### Exercise instructions
Provide an exact copy of the lines from the beginning of the records through the line that includes "Click Clear monitor in AGW Client", and of no others.

[Items listed in a dataset]
BEGIN

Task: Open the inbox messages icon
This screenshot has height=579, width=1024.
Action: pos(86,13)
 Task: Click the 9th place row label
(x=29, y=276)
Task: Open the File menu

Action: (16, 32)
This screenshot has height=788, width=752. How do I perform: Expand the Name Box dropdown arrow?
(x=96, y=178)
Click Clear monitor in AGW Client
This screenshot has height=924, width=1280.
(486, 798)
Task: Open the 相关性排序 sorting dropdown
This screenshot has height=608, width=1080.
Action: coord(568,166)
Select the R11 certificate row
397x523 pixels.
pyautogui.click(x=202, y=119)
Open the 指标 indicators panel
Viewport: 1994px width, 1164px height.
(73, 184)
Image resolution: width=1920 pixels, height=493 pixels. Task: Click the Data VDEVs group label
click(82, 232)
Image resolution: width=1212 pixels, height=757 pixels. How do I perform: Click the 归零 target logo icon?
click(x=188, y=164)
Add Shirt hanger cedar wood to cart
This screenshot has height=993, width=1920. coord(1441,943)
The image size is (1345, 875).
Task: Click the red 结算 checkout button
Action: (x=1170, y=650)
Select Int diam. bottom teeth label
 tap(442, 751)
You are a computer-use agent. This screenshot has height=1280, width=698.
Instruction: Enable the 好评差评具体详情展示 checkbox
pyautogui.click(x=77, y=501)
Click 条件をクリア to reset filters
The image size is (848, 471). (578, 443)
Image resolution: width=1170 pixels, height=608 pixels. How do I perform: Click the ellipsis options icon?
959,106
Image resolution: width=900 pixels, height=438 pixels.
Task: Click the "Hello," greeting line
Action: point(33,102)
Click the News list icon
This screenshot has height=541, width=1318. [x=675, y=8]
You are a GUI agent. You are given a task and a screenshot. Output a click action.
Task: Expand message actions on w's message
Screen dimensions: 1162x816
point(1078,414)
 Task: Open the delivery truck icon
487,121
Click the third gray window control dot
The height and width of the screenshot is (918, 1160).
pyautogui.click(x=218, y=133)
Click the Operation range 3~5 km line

END

### Completed task
Task: Open the inbox messages icon
This screenshot has height=579, width=1024.
Action: pos(86,13)
 Task: Click the 9th place row label
(x=29, y=276)
Task: Open the File menu

Action: (16, 32)
This screenshot has height=788, width=752. How do I perform: Expand the Name Box dropdown arrow?
(x=96, y=178)
Click Clear monitor in AGW Client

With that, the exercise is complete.